The Arabic expression ''Khalas maleina!'' or ''enough is enough!'' is heard everywhere.
''We are paying a lot of sacrifices. We are suffering a lot in Iraq,'' Interim Prime Minister Ayad Allawi said Sunday on ABC's ''This Week.'' Still, he gave reporters an upbeat assessment two days later.
''We are winning, defeating terrorists in Iraq. Unfortunately the media have not been covering these significant gains in Iraq,'' he said.
And Iraqis aren't seeing them.
Concrete blast barriers, barbed wire, sandbags, watch towers and thousands of armed guards make Baghdad look like a city under siege.
Kidnapping for ransom is rampant.
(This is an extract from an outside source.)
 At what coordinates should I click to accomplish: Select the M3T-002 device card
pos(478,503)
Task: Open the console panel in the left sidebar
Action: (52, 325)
Last week a father whose 12-year-old son was kidnapped was told by a male caller to pay $13,000. ''This money will be used to buy missiles to attack the Americans. We defend the country while you're asleep,'' the voice said. The father paid and the boy was freed.
Body searches, alien to this conservative and proud people, are now routine even when visiting a hospital patient.
At U.S. military installations, signs in English and Arabic warn that ''use of deadly force is authorized.'' On the east bank of the Tigris River, across from where U.S. diplomats and Iraq's Cabinet ministers work, a ''no swimming'' sign denies Iraqis relief from the heat.
Underscoring the hair-trigger atmosphere are the guns constantly pointed at the public by American soldiers in Humvees or Westerners' bodyguards in SUVs as they navigate through the gridlock. This sense - that foreigners rule them and that death may be a heartbeat away - accentuates the average Baghdadi's sense of helplessness.
Still, the city's spirit isn't completely broken.
Ismail Ibrahim's DVD rental store in Sadr City, a Shiite district that is home to about 2 million people, skips the gory videos in favor of Egyptian romantic comedies and action movies from India and Hollywood.
''We are used to being blown up and killed,'' said Ibrahim, 30. ''There is fighting almost every night here and people rent these movies to help take their minds off the misery around them.''
Shoppers thronged outdoor food markets less than a mile away from where militiamen and U.S. forces clashed Wednesday.
In the commercial al-Rasheed and al-Motanabi streets in the Old City, people seemed oblivious to the heavy gunfire coming from Haifa street across the Tigris. Street soccer is popular in the afternoons and in the commercial Karadah area hundreds of shoppers hunt for bargains from the mountains of electrical appliances imported mostly from China and South Korea.
At Firdos Square, where Saddam's statue was toppled in April last year, a billboard depicts white doves with fluttering wings.
''Now we can take off to a brighter future,'' it says.